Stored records
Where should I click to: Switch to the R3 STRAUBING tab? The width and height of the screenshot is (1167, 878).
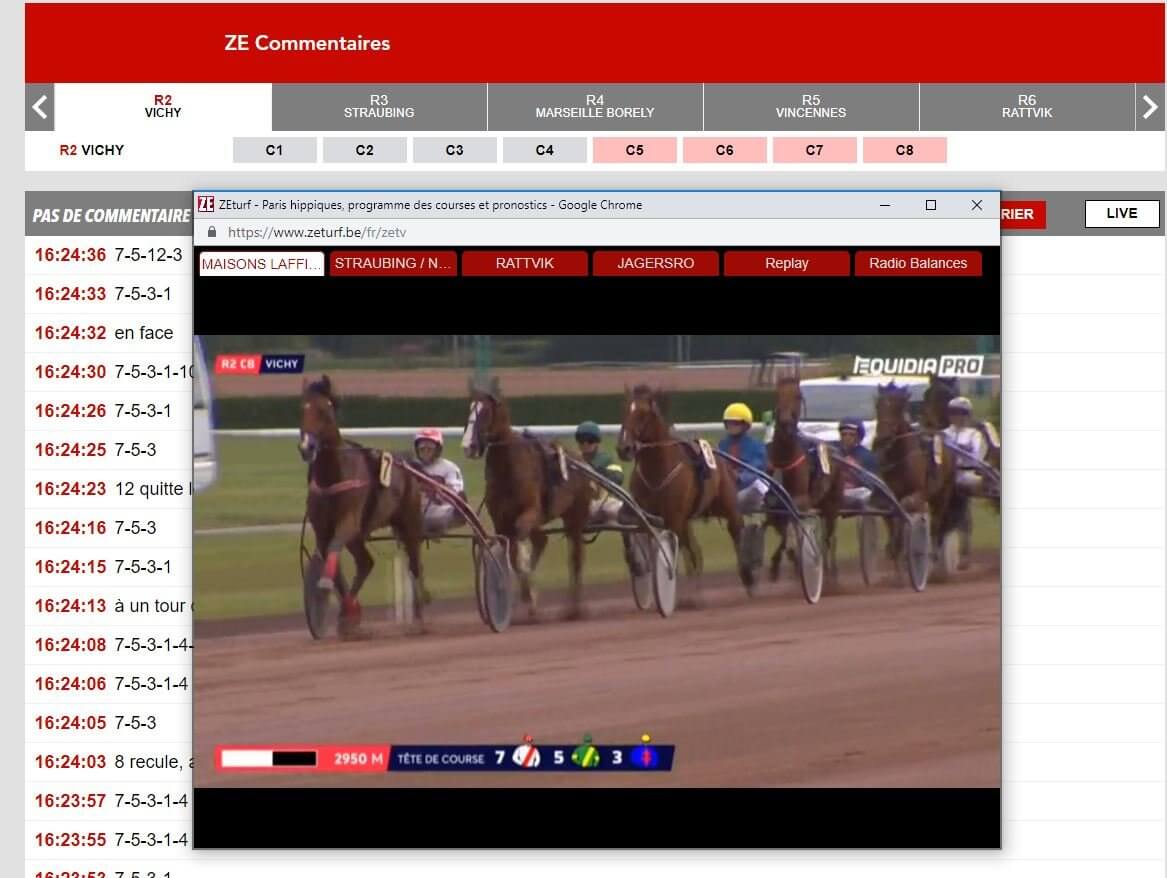pyautogui.click(x=379, y=106)
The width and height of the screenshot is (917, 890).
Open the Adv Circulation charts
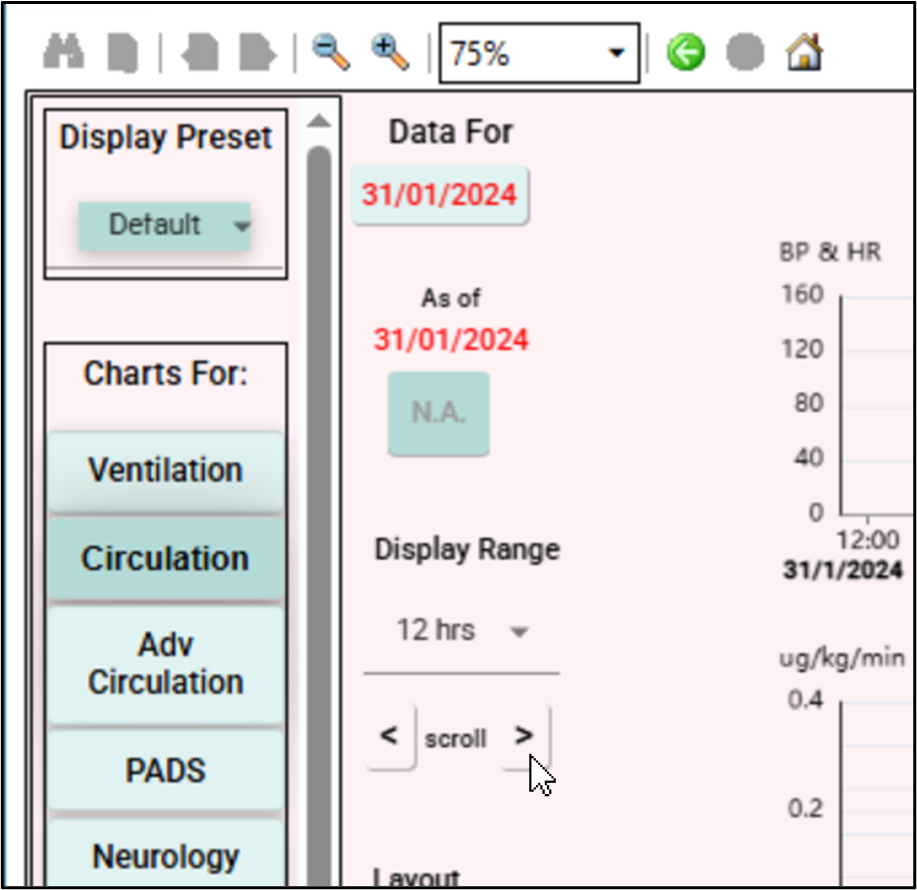point(165,664)

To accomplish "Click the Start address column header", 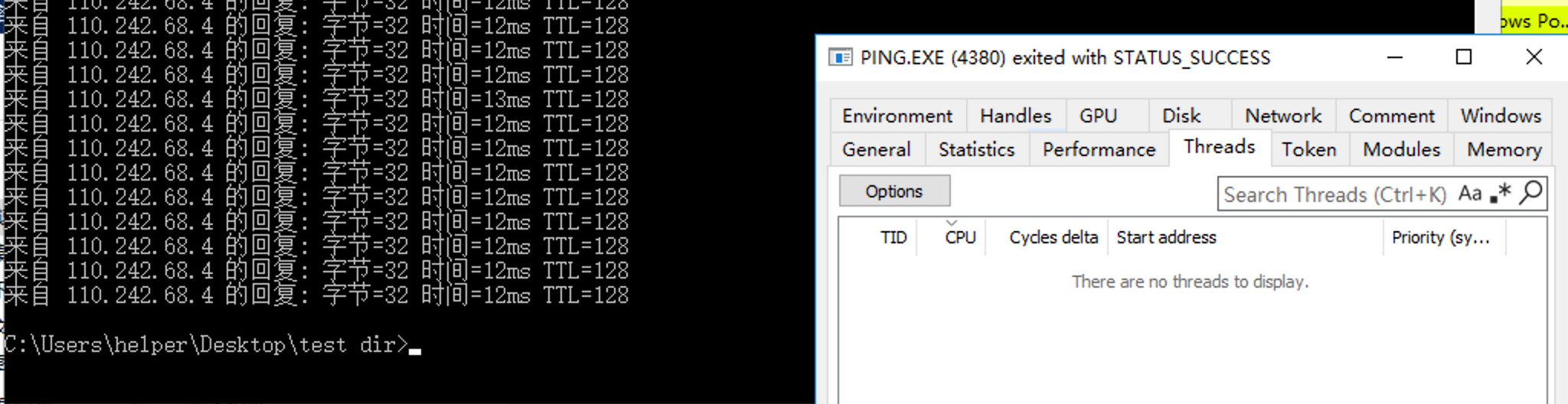I will tap(1166, 237).
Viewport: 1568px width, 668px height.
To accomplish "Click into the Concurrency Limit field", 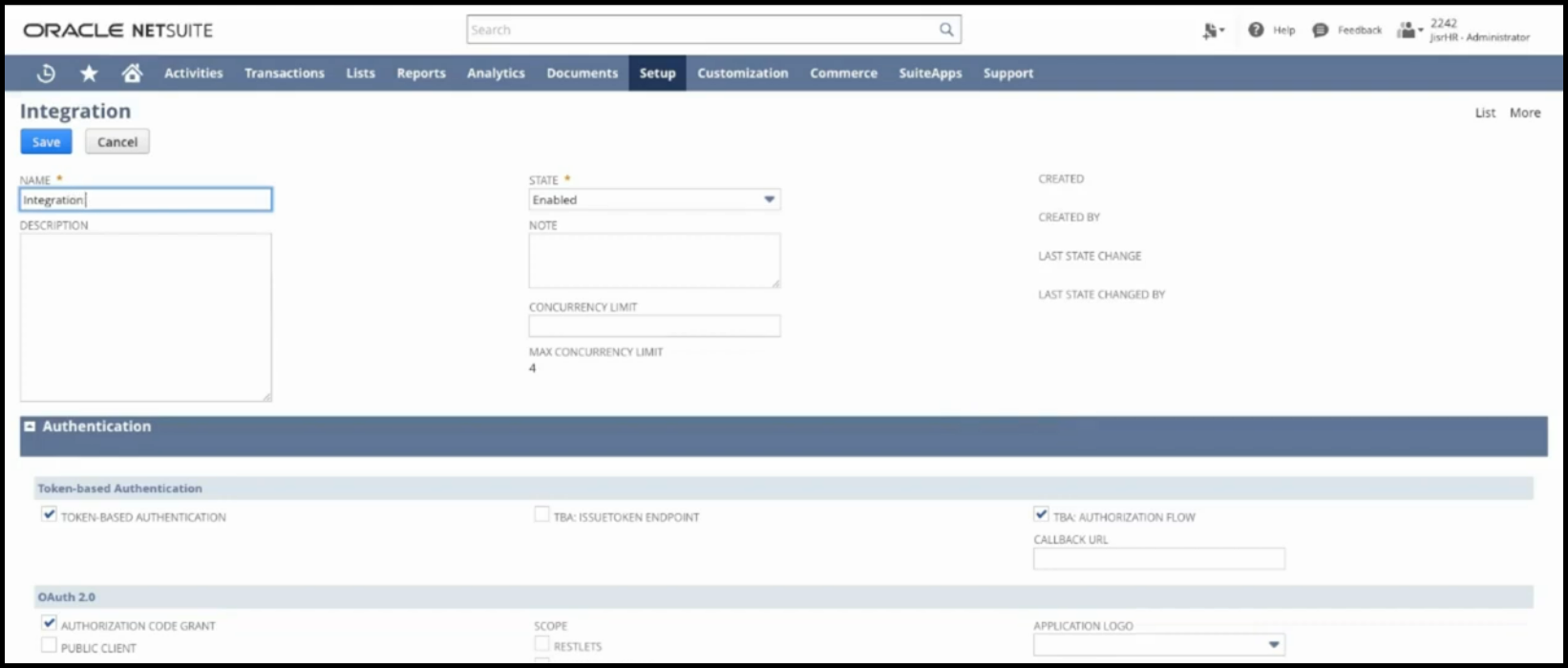I will click(654, 326).
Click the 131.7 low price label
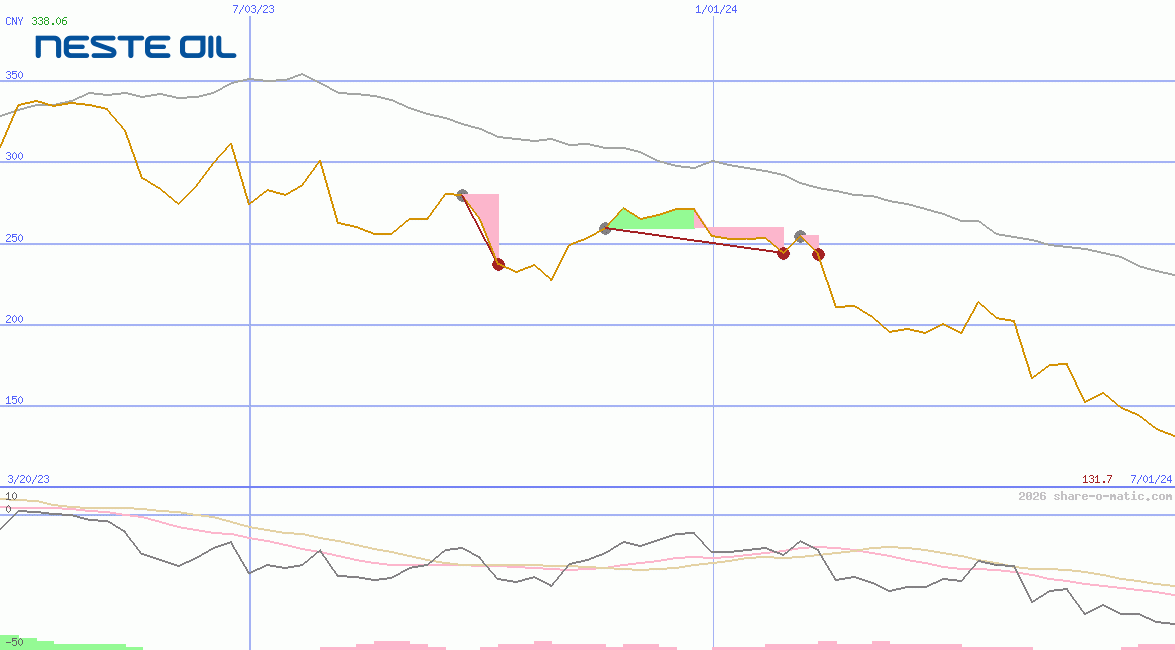1175x650 pixels. point(1095,479)
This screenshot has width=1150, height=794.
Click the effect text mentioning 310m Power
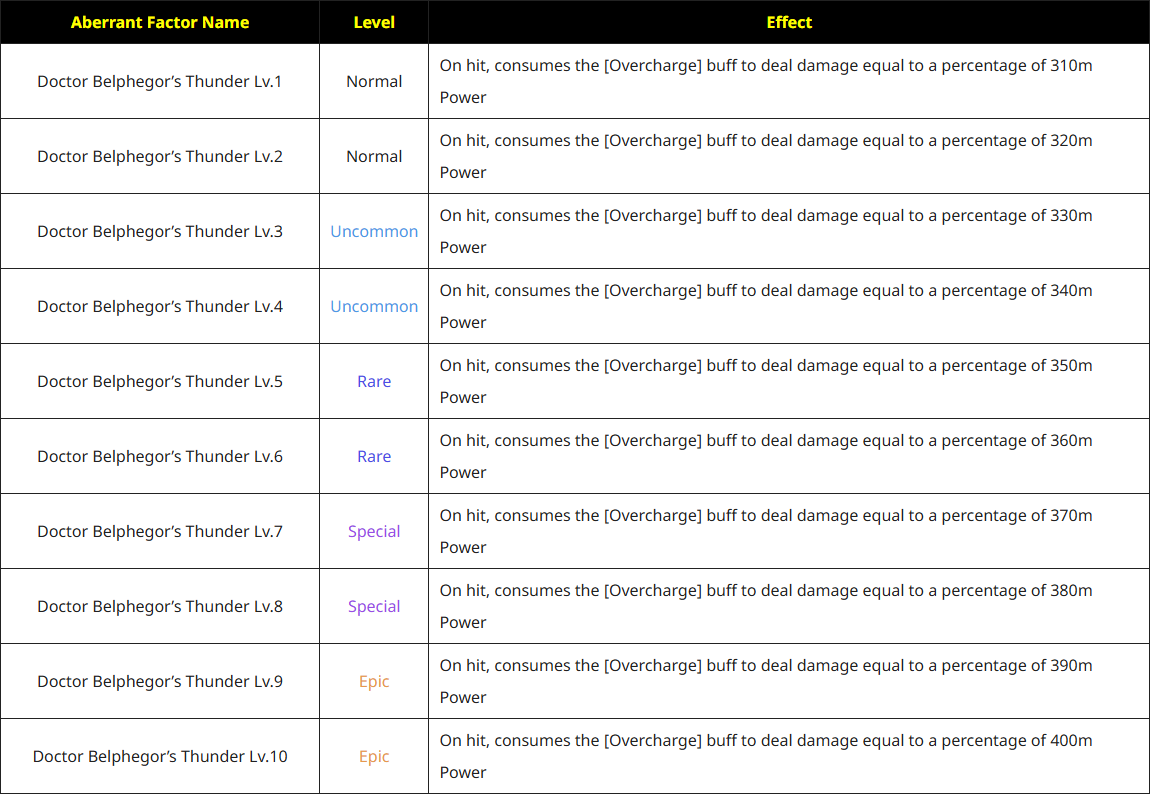766,81
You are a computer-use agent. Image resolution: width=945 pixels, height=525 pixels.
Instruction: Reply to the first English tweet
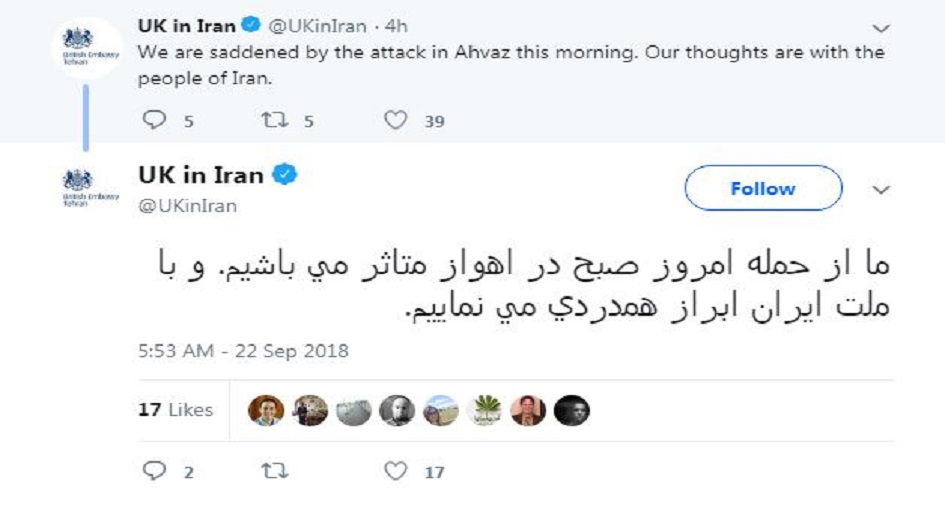pyautogui.click(x=154, y=121)
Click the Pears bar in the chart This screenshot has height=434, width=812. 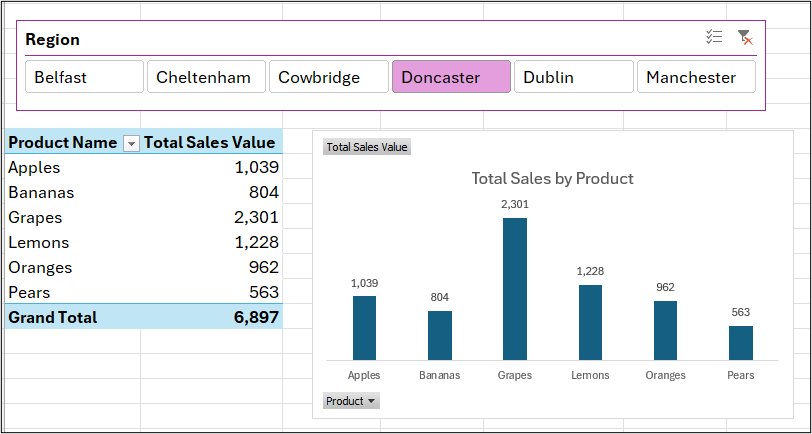coord(740,343)
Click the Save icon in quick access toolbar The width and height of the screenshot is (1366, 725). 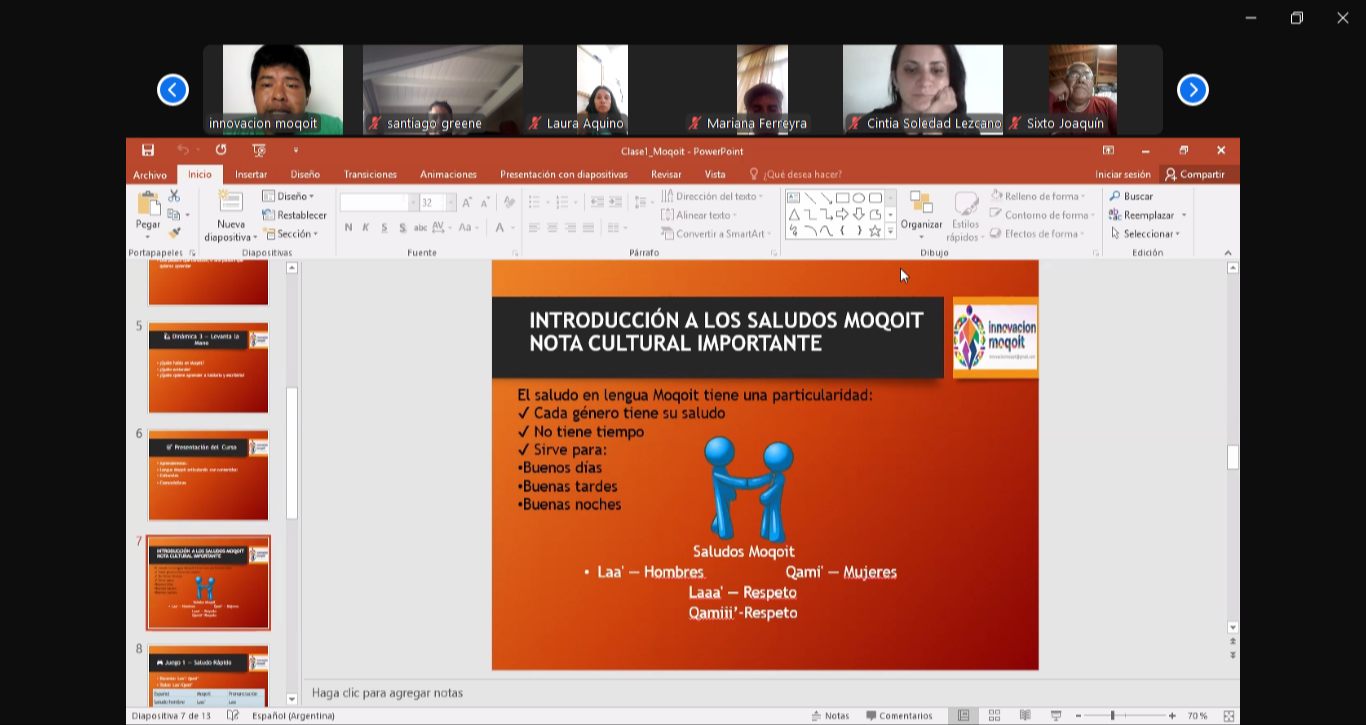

▸ **What to produce**
Copy out exactly the lines above beginning with the line that contains "Click the 131.7 low price label" and finishing with the line that contains "You are a computer-use", including both; leave the pictures out.

▸ **Written answer**
Click the 131.7 low price label
1175x650 pixels. point(1095,479)
This screenshot has width=1150, height=794.
Click the effect text mentioning 310m Power
766,81
You are a computer-use agent. Image resolution: width=945 pixels, height=525 pixels.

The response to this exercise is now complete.